6UNDERGROUND, with a full cast led by Ryan Reynolds, is either the darkest, cruelest movie made – or it’s the future of the film industry. To summarize, Netflix’s explanation is this: “After faking death, a tech billionaire recruits a team of international operatives for a bold and bloody (two key operative words) mission to take down a brutal dictator.
There are more bad guys and guns used to kill whoever got in his or his group’s way. The background locations are fantastic, and the yacht near the end and all the additions to make it yet another set, are fantastic. But with an opening where more than a half-hour into the movie there has been enough violence to last the entire film,–all I can say is the stunt men walked away or limped away with enough to retire on.
Then there’s the issue of characterization. It was tough to see Ryan as the leader in all this murderous adventure as “1. The Billionaire.” No mansion, no chicks at his side. But then he hired a working/gun-toting crew with nothing more than a ‘buddy-type’ communication between them –with women –as usual—sexy and dressed to kill, literally having no connection whatsoever to the plot except to swing between bullets, have sex with men they did not know as they avoided getting killed. They never made a decision and never got to slide down the buildings to the ground (thank goodness?)
Question: Again, Ryan, with so many films to choose from, what attracted you to such a nothing, violent film?
If you saw a follow-up proposal for another film this violent, this pointless, this disconnected– except for the good ole’ boy game between the male characters, I would hope you would turn it down. What kind of message were you trying to give your followers? Your audience? Or, do you even care? I miss the guy who can bring a joke in a serious situation–not all this useless violence. I mean gut-wrenching look away, over-the-top violence. Please do better so the audience won’t see as many empty seats next to him or her.
Not to leave Ryan with so many questions, knowing he can and has done better, take a look at “Red Notice” starring Ryan along with Dwayne Johnson (who seems to do no wrong these days) His travels all over the world with this museum’s prize possession, a rare egg. The scenery as he travels the world to get away from museum guards, and his face-to-face attempted and successful escapes, along with his sardonic humor is what makes the movie so appealing. Relax and make sure you’re holding tight to your sodas as the laughs come quickly. Here, he is so loveable.
Have you seen MEMORY Liam Neeson’s latest film yet?
Great show. Timely topic and very well done. Very artistic. Riveting in the best form. Congrats!
Backing up to Neeson’s BLACKLIST which quickly disappeared from the theatres at a tough time when theatres were just re-opening after the pandemic; it seems to me like a “walk-thru” film; as if he was in an adjustment period of some sort.
For instance, I don’t think he did any of the driving (except for face scenes in the driver’s seat) inside one of today’s hottest cars. Way too obvious.

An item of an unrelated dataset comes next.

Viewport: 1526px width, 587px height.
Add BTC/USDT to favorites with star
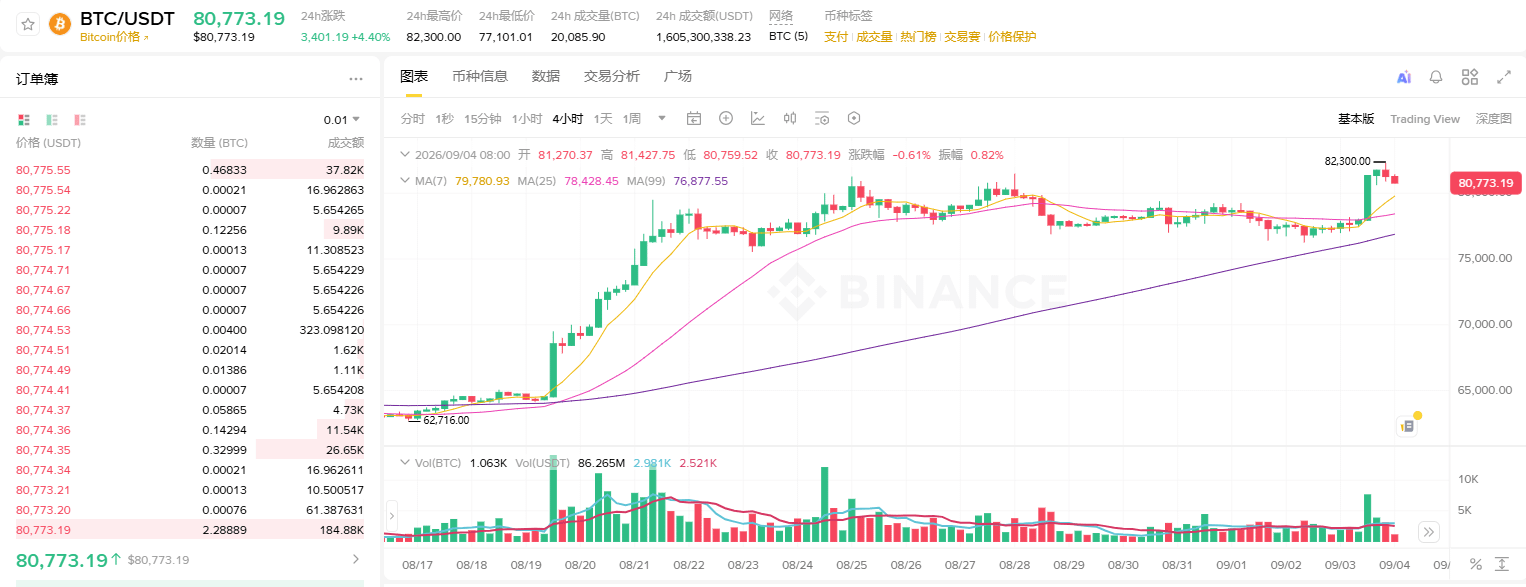pyautogui.click(x=28, y=24)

This is versus MEMORY where he was very present, very involved and very with it! Further, there are many tricks under his control along with fear from others which he creates so well.
Did anyone else notice this part?
The last half hour of the film is very moving. He returns to the old bakery of the past, while sitting there alone at the baker’s table he goes through his things, his past memories: Some of the best acting from him I’ve seen in quite a while. Wish to see more of that in the future as he moves away from his past films. He will have to weigh this change against his audience’s expectations of his toting a gun with a vengeance to right a wrong.
Don’t know if his fans will be happy with the ending of MEMORY; however, it is only one of many hopeful changes he makes in the future where he surprises his adoring fans who look to him to right the wrongs with weaponry versus more of the introspective type. I’ll keep you posted on this!